# Supervised Learning: Regression Models and Performance Metrics


### Question 1: What is Simple Linear Regression (SLR)? Explain its purpose.
Simple Linear Regression (SLR) is a statistical technique that models the relationship between one independent variable (X) and one dependent variable (Y) by fitting a straight line. Its main purpose is to predict Y based on X and understand how changes in X affect Y.

**Example:** Predicting a person's weight based on height.

### Question 2: What are the key assumptions of Simple Linear Regression?
1. **Linearity:** The relationship between X and Y is linear.
2. **Independence:** Observations are independent.
3. **Homoscedasticity:** Equal variance of residuals across all X values.
4. **Normality of errors:** Residuals are normally distributed.
5. **No multicollinearity:** Not applicable in SLR since there’s only one X.

**Example:** A random scatter plot of residuals supports these assumptions.

### Question 3: Write the mathematical equation for a simple linear regression model and explain each term.
**Equation:**  
\( Y = β_0 + β_1X + ε \)

**Where:**  
- Y = Dependent variable  
- X = Independent variable  
- β₀ = Intercept (value of Y when X=0)  
- β₁ = Slope (change in Y for a one-unit change in X)  
- ε = Error term (difference between actual and predicted Y)

**Example:** If Y = 5 + 2X, then Y increases by 2 units for every 1-unit increase in X.

### Question 4: Provide a real-world example where simple linear regression can be applied.
**Example:** Predicting sales revenue based on advertising spend.  
It helps businesses estimate how changes in ad budget impact revenue.

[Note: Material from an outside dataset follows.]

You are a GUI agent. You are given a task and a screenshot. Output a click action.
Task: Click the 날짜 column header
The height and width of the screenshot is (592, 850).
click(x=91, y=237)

### Question 5: What is the method of least squares in linear regression?
The method of least squares finds the line that minimizes the sum of squared differences between observed and predicted values.

**Mathematically:**  
\( \text{Minimize } \sum (Y_i - \hat{Y_i})^2 \)

**Example:** If actual vs predicted values are [100,150,200] and [110,140,190], squared errors = (-10)² + (10)² + (10)² = 300.

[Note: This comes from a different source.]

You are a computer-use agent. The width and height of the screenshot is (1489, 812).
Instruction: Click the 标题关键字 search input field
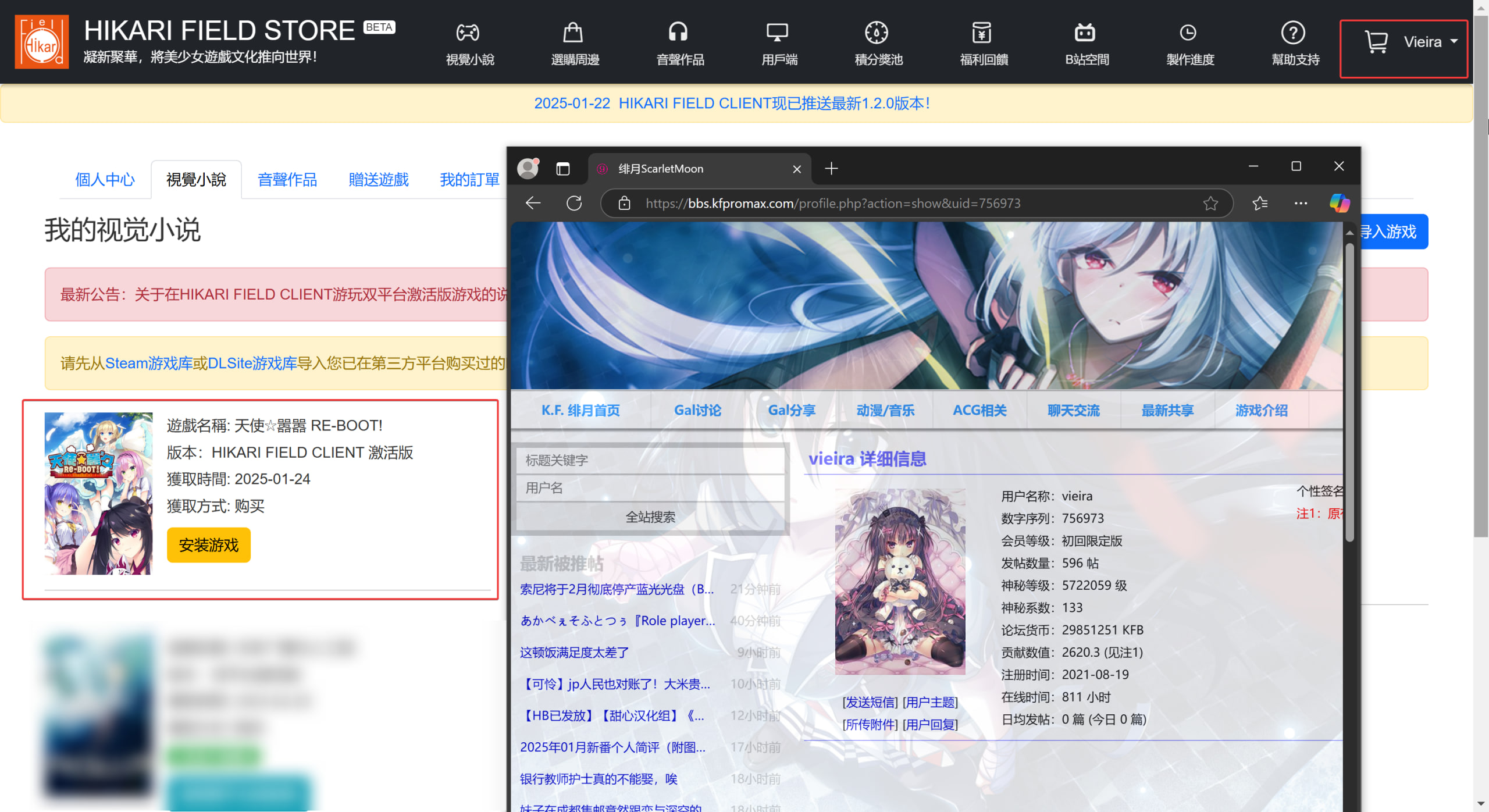(650, 461)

### Question 6: What is Logistic Regression? How does it differ from Linear Regression?
**Logistic Regression** predicts categorical outcomes (0/1) using a logistic (sigmoid) function.

| Aspect | Linear Regression | Logistic Regression |
|---------|------------------|--------------------|
| Output Type | Continuous | Categorical (0/1) |
| Range | (-∞, +∞) | (0, 1) |
| Example | Predicting house price | Predicting if customer buys or not |

### Question 7: Name and briefly describe three common evaluation metrics for regression models.
1. **MAE (Mean Absolute Error):** Average of absolute errors |Y - Ŷ|.  
2. **MSE (Mean Squared Error):** Average of squared errors (Y - Ŷ)².  
3. **RMSE (Root Mean Squared Error):** Square root of MSE, in same units as Y.  

**Example:** RMSE = 5 means predictions are off by 5 units on average.

### Question 8: What is the purpose of the R-squared metric in regression analysis?
R² measures how much variance in Y is explained by X.

**Formula:**  
\( R^2 = 1 - \frac{SS_{res}}{SS_{tot}} \)

**Example:** R² = 0.9 means 90% of the variation in Y is explained by X.

### Question 9: Write Python code to fit a simple linear regression model using scikit-learn and print the slope and intercept.

In [None]:
from sklearn.linear_model import LinearRegression
import numpy as np

# Sample data
X = np.array([1, 2, 3, 4, 5]).reshape(-1, 1)
y = np.array([2, 4, 5, 4, 5])

# Create and fit the model
model = LinearRegression()
model.fit(X, y)

# Print coefficients
print('Slope (β₁):', model.coef_[0])
print('Intercept (β₀):', model.intercept_)

### Question 10: How do you interpret the coefficients in a simple linear regression model?
- **Intercept (β₀):** Expected Y when X=0.  
- **Slope (β₁):** Change in Y for each one-unit increase in X.  

**Example:** If Y = 50 + 10X, then when X increases by 1, Y increases by 10 units.